A friend at the local hospital works at the IT-department. Sometimes he is bored at work when there's nothing to do so he scouts the outgoing scrap for me.
One day he came with a bag full of connectors and clamps that he had cut from some old EKG equipment, all gold plated but with molded plastic over it and it takes an eternity to cut it out of the plastic. So I've put it away for some slow, movie watching day.
But among the contacts were a few electrodes that proves that nothing is impossible. In this case it's the base metal that is precious and I would never have found it if it wasn't for the note inside the bag. "Heavy gold plate on massive silver" I just wish I had more of them, there were only ten electrodes weighing 7 gram in total. 

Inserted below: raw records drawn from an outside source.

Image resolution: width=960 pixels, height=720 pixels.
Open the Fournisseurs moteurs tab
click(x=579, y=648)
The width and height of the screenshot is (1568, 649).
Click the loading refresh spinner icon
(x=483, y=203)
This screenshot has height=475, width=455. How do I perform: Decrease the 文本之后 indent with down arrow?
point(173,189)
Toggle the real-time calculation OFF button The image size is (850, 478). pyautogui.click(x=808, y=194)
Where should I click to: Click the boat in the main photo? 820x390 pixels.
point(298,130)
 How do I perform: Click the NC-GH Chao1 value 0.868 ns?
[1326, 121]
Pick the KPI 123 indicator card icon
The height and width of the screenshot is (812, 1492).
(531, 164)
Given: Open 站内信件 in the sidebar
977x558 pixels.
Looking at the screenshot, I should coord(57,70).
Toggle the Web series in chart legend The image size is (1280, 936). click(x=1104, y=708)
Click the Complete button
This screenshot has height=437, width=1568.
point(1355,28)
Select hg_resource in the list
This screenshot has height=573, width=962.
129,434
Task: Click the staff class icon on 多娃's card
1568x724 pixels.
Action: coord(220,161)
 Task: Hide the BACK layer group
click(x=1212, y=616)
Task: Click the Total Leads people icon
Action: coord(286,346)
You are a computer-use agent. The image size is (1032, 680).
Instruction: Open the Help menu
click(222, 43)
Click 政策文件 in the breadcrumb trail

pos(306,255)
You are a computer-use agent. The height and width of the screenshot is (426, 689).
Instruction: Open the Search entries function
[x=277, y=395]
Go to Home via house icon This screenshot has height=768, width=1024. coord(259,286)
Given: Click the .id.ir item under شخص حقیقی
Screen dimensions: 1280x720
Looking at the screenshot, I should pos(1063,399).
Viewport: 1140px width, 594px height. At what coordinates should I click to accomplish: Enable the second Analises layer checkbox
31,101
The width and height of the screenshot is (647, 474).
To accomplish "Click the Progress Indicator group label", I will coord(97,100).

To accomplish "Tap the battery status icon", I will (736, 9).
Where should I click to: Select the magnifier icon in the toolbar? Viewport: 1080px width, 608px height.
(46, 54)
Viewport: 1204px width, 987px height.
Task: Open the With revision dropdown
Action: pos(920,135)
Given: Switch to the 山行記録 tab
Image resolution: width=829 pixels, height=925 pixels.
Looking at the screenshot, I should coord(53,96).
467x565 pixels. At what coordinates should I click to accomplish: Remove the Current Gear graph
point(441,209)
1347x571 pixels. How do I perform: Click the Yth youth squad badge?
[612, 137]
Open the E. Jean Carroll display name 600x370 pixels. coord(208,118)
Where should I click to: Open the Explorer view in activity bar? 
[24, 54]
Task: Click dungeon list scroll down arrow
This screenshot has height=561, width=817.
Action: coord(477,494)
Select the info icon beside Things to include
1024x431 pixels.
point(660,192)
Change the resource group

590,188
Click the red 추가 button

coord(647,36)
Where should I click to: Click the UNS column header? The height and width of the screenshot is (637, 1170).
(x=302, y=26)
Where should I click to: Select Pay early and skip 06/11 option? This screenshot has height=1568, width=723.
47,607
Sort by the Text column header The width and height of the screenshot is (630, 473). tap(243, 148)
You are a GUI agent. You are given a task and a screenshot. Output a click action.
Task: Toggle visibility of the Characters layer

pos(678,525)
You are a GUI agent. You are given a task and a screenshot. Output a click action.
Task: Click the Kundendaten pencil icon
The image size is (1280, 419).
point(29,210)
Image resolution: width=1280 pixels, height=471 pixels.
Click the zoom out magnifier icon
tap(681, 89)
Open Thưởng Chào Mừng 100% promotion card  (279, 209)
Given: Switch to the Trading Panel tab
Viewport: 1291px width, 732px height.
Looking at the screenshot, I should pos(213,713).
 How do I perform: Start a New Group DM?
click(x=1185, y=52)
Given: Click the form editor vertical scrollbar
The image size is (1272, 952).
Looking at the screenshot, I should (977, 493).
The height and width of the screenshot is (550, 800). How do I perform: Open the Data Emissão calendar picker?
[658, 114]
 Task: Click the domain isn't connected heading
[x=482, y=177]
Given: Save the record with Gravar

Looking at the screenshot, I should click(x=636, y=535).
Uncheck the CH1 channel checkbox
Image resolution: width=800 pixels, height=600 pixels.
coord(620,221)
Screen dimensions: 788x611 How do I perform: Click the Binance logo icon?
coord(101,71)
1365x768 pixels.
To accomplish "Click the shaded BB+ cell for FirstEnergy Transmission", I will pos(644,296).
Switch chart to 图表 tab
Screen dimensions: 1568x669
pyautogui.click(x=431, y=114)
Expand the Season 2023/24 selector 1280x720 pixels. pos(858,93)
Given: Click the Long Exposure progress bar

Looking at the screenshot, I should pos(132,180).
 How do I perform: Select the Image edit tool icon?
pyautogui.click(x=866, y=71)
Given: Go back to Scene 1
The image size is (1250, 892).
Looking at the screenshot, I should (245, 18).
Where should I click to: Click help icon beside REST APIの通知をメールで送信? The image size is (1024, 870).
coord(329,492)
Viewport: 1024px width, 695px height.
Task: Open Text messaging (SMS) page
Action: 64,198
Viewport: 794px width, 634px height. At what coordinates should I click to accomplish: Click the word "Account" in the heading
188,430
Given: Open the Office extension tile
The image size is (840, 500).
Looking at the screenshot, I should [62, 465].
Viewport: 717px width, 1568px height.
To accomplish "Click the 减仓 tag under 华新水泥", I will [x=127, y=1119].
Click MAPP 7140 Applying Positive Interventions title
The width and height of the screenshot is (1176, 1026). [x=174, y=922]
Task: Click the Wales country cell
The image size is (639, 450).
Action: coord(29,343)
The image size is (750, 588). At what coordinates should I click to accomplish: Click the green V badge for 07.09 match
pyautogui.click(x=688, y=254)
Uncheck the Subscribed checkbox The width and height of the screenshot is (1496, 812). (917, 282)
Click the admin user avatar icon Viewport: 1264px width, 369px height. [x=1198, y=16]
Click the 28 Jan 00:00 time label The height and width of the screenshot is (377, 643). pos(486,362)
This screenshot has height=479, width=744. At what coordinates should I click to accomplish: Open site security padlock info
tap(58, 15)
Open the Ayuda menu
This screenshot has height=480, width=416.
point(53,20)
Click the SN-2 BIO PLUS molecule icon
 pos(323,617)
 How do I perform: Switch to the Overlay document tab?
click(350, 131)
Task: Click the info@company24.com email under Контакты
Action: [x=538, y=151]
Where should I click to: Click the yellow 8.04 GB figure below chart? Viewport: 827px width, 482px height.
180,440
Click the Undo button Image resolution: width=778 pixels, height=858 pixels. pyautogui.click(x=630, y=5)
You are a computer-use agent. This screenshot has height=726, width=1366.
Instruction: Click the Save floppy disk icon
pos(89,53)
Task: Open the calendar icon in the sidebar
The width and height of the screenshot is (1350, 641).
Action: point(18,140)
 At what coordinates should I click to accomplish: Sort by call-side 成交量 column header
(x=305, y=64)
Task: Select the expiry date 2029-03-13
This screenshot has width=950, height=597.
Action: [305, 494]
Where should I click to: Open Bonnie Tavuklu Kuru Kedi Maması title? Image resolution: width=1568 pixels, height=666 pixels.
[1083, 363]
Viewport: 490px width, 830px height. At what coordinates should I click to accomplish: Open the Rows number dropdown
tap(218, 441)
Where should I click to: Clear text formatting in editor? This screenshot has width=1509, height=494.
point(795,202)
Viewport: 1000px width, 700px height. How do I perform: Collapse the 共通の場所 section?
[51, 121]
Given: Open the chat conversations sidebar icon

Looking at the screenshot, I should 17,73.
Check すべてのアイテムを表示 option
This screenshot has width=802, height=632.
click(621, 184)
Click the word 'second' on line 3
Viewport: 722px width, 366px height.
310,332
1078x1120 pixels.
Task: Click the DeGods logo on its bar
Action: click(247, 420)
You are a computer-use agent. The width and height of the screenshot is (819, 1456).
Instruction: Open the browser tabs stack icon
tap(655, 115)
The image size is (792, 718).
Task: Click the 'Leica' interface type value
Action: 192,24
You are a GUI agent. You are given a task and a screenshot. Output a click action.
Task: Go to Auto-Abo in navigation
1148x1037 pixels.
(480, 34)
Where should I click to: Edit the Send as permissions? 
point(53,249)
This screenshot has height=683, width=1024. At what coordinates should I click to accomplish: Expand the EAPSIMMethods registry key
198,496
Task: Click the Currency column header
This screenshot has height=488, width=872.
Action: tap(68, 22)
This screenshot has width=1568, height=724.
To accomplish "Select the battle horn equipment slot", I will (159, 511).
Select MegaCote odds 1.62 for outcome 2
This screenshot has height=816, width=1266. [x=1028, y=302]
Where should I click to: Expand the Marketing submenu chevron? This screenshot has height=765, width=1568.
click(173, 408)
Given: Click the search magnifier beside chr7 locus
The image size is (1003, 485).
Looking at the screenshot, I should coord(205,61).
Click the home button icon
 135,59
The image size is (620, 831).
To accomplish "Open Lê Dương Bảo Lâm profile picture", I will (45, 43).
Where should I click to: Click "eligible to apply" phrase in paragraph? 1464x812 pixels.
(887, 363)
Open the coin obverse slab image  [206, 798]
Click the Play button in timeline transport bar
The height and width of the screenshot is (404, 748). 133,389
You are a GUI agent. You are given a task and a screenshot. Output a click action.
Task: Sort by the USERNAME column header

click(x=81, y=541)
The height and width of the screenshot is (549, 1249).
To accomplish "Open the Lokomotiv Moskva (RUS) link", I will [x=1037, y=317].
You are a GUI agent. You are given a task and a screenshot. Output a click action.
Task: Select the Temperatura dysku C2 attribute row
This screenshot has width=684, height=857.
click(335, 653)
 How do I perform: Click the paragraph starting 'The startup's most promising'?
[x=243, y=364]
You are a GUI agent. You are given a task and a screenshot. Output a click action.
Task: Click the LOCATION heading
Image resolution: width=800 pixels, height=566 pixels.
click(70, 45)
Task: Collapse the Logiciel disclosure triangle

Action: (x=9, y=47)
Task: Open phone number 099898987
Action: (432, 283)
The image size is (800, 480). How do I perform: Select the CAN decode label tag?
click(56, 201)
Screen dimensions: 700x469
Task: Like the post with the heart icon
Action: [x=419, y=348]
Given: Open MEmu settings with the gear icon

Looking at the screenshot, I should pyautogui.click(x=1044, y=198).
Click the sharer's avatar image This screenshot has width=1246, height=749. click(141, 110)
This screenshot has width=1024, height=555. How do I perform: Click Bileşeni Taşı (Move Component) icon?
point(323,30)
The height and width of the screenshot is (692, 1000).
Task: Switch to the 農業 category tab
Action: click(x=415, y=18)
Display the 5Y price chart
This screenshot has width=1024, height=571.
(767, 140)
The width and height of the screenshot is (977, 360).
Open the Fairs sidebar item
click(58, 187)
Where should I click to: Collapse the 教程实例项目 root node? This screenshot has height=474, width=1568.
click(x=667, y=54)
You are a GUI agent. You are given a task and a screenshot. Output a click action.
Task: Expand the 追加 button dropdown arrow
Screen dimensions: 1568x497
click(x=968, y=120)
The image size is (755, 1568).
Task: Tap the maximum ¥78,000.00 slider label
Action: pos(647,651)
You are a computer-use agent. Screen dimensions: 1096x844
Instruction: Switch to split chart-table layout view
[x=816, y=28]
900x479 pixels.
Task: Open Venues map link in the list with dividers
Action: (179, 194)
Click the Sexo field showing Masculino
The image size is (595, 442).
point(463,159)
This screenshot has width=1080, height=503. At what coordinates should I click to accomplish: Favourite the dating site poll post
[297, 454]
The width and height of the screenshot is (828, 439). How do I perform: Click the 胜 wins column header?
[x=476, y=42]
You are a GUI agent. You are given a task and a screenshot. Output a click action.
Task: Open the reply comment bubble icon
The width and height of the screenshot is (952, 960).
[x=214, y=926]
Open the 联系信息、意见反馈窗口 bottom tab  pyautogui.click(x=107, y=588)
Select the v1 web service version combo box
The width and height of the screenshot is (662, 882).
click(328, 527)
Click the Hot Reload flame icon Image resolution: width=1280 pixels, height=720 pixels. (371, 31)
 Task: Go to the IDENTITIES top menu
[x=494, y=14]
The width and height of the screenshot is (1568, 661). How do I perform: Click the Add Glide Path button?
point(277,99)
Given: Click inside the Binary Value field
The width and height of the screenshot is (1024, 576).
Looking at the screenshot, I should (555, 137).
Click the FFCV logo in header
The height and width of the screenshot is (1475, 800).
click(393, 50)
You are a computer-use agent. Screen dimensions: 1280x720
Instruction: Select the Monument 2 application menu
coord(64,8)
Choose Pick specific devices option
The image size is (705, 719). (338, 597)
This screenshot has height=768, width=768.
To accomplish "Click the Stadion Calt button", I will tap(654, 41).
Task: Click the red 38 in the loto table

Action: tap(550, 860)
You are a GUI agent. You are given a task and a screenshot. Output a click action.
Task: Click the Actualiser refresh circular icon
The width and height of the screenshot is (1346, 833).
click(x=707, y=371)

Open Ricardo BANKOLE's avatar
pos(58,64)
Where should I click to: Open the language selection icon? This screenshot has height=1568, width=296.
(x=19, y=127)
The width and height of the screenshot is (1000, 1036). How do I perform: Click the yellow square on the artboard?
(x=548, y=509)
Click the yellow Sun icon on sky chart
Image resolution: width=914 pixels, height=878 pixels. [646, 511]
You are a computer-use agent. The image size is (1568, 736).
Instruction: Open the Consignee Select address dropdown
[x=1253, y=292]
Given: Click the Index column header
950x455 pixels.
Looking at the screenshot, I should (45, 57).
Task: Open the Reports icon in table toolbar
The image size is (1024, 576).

They are now slowly dissolving in nitric acid. 8) 

Göran


----------



## JDT (Jan 30, 2016)

My brother in law is a surgeon, my sister is a nurse and, my niece is a nurse too! With that said, thanks to you I now have six eyes on the look out for these to bring home for me. I do hope they find some and I thank you for the tip!


----------



## etack (Jan 31, 2016)

they are sensors used to detect brain activity. I get them from a sleep clinic. 

Eric


----------



## hfywc (Feb 9, 2016)

thanks for posting this. i bought a bunch of these a while back. the seller said the same things, gold-plated silver. thanks for confirming it.


----------



## hfywc (Feb 9, 2016)

here is the photo of the electrodes...


----------



## g_axelsson (Feb 9, 2016)

Nice!

I have dissolved them now and they keep their form as a gold shell, so the plating is decent.
I'm not going to measure how much plating there is, the few I have will just go with other gold foils.

Göran


----------



## jimdoc (Feb 9, 2016)

I think there is also a platinum electrode for these also. I don't know how rare they are, I have never seen one, but remember reading about them when I was doing my homework. I have a bunch of the silver ones also.

I do have some of these platinum electrodes;

http://www.grasstechnologies.com/products/electrodes/electneedles.html


Jim


----------